Begin at the line below that contains "You are a computer-use agent.". Repeat it and all remaining lines of the records exactly.

(Saved data entries)
▬▬▬▬▬▬
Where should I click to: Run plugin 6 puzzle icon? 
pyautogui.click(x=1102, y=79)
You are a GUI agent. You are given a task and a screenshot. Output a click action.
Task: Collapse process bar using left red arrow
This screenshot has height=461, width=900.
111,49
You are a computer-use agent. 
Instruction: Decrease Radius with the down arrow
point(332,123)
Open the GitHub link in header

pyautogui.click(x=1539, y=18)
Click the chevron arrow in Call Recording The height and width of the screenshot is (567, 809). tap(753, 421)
▬▬▬▬▬▬
→ Result of this task:
You are a computer-use agent. 
Instruction: Decrease Radius with the down arrow
point(332,123)
Open the GitHub link in header

pyautogui.click(x=1539, y=18)
Click the chevron arrow in Call Recording The height and width of the screenshot is (567, 809). tap(753, 421)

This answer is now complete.